Like everything related to computing technology, scientific computing has been evolving at a rapid pace and this process is likely to continue. The biggest challenge I see today is the integration of software into the process of doing science. We tend to consider software as the equivalent of some experimental apparatus: a tool that does a well-defined job, which the scientists needs to understand of course, but whose construction and detailed workings can be left to specialists. However, computing has been growing in importance for research to the point that it ranks equal to mathematics and to many experimental techniques. For more and more research studies, the "methods" part is nothing but algorithms.
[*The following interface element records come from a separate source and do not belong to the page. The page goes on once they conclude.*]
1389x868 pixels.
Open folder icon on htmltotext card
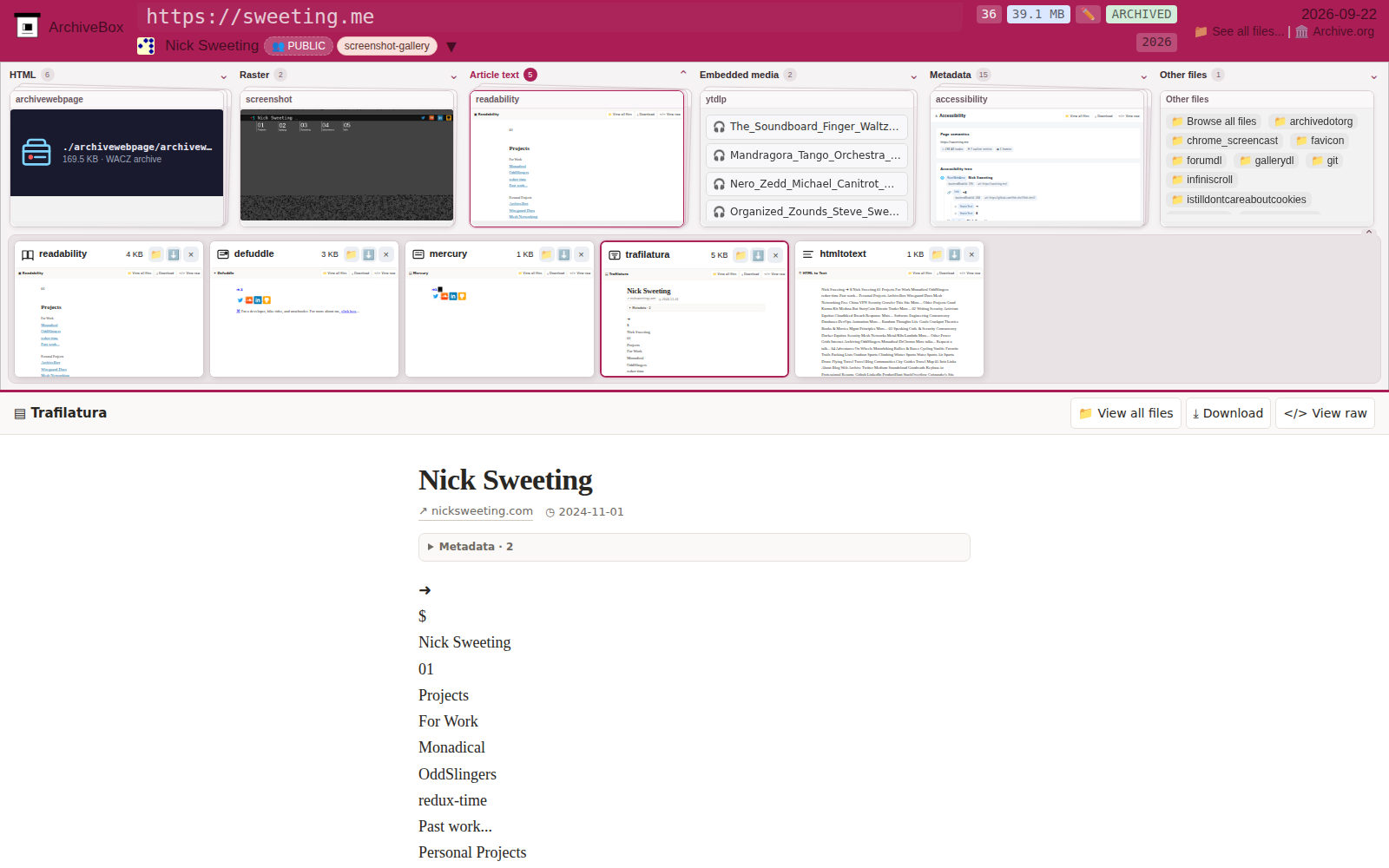pyautogui.click(x=937, y=254)
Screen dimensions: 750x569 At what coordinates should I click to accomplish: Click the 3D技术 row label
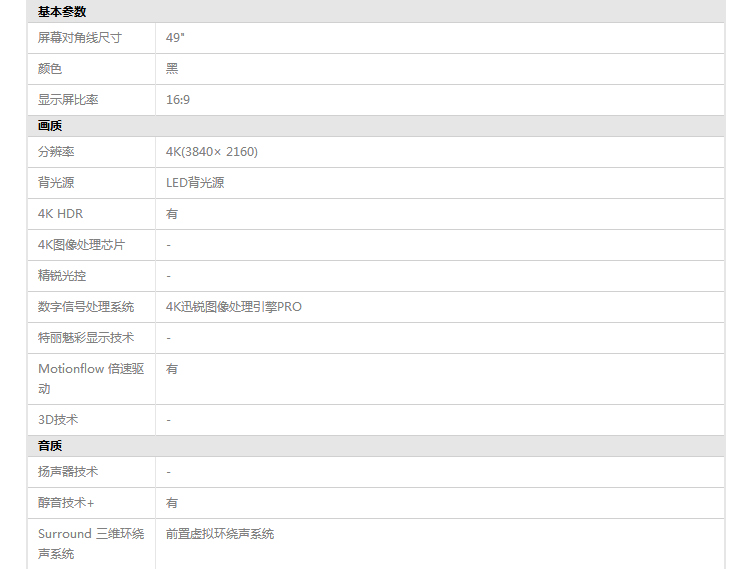pyautogui.click(x=58, y=420)
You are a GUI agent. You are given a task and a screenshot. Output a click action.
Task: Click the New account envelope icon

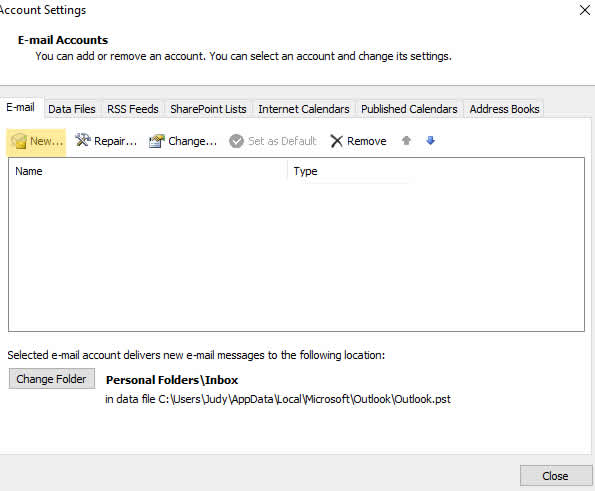(x=18, y=142)
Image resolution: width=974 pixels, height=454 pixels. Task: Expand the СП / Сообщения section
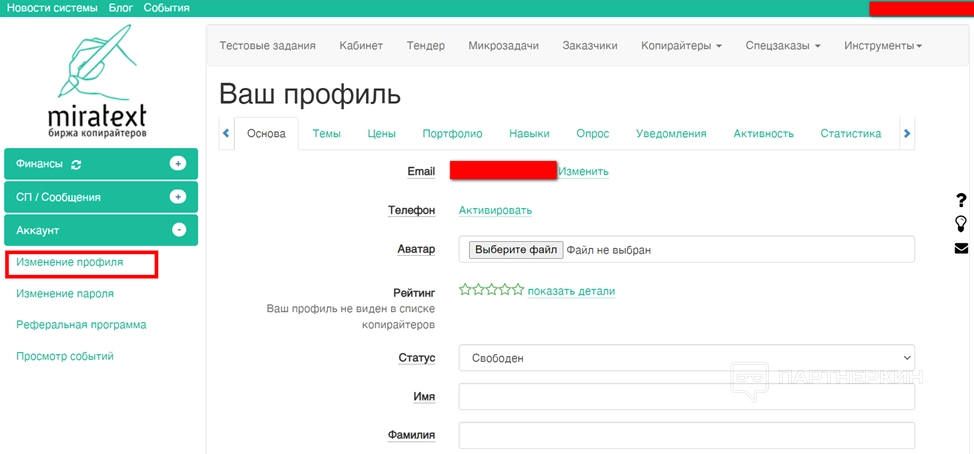click(x=178, y=197)
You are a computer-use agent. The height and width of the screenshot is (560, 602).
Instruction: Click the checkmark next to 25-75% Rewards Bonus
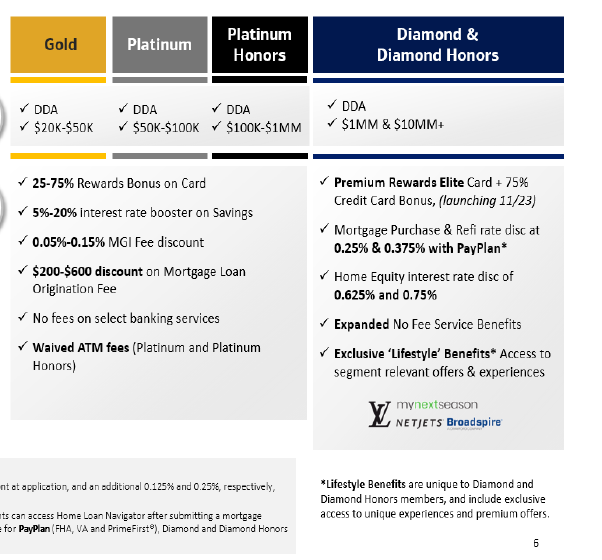coord(24,183)
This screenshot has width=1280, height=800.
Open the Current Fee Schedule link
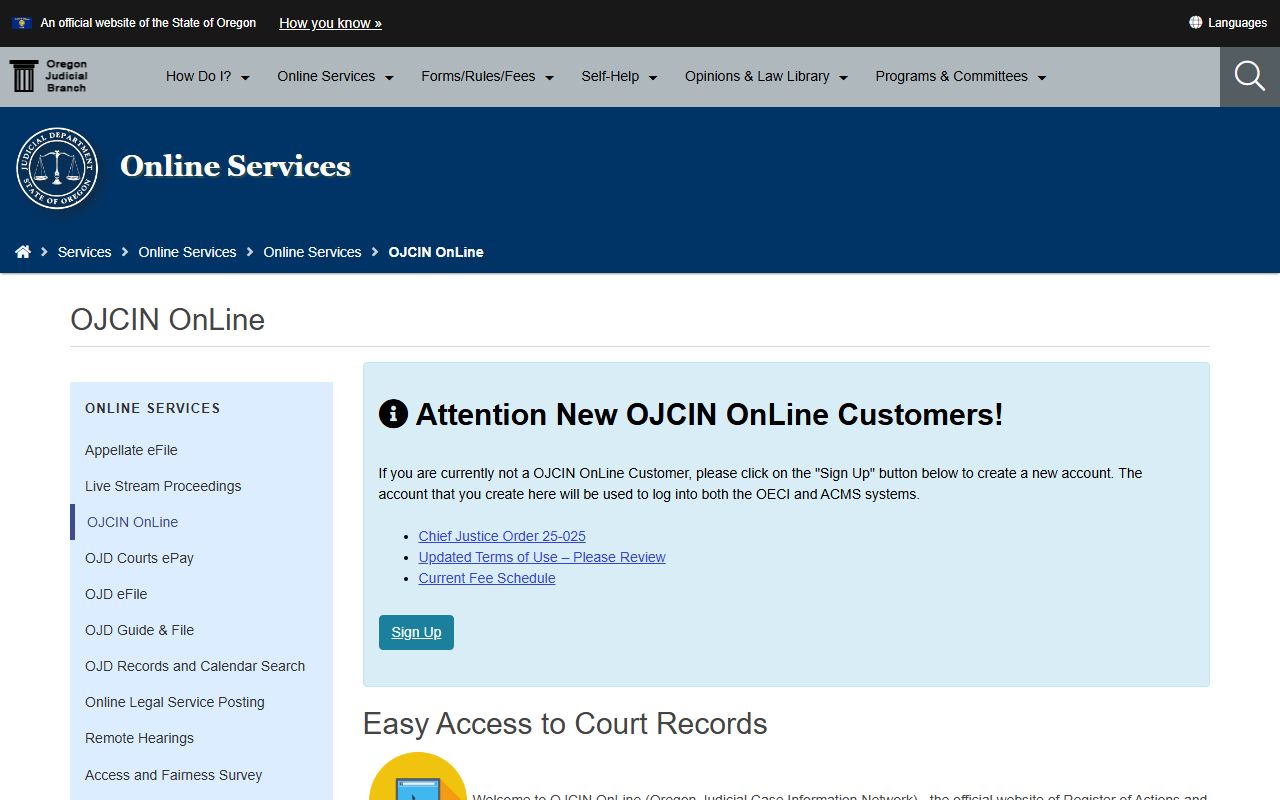[487, 578]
We need to make sure that scientists understand these algorithms, but we also need to make sure that the highly optimized versions of these algorithms that are implemented in software are indeed equivalent to the simple versions that are presented in the papers. A question that we need to ask ourselves constantly is: given that software is known to have bugs, why should anyone believe that our computational results are right?
The Reproducible Research movement is making an important contribution to this development by encouraging more openness and transparency in computational science, and I am adopting reproducible research for my own work in molecular simulation. Since existing tools did not support large binary datasets and projects requiring multiple computing platforms, I am developing my own toolset called ActivePapers. Molecular simulation has the additional problem of a lack of flexible and documented file formats for publishing and archiving detailed and machine-readable descriptions of simulations. I am working on that aspect as well in the MOSAIC project.
Still, the biggest obstacle for more reliable computational science is not technology, but the lack of problem awareness in the scientific community and the lack of computational compentence among practicing scientists. And that's why I joined Software Carpentry as an instructor. I am convinced that these bootcamps are useful, but they are also fun, and a good way to meet scientists from different fields who care about the same problems.